** start **

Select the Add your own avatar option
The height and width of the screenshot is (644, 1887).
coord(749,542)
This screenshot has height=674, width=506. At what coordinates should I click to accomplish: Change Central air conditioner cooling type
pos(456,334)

** end **

▶ SET EXERCISE
Return, unchanged, the lines of the listing from the line containing "This screenshot has" through the end of the listing.

▶ RESULT FOR THIS TASK
This screenshot has height=674, width=506. At what coordinates should I click to accomplish: Change Central air conditioner cooling type
pos(456,334)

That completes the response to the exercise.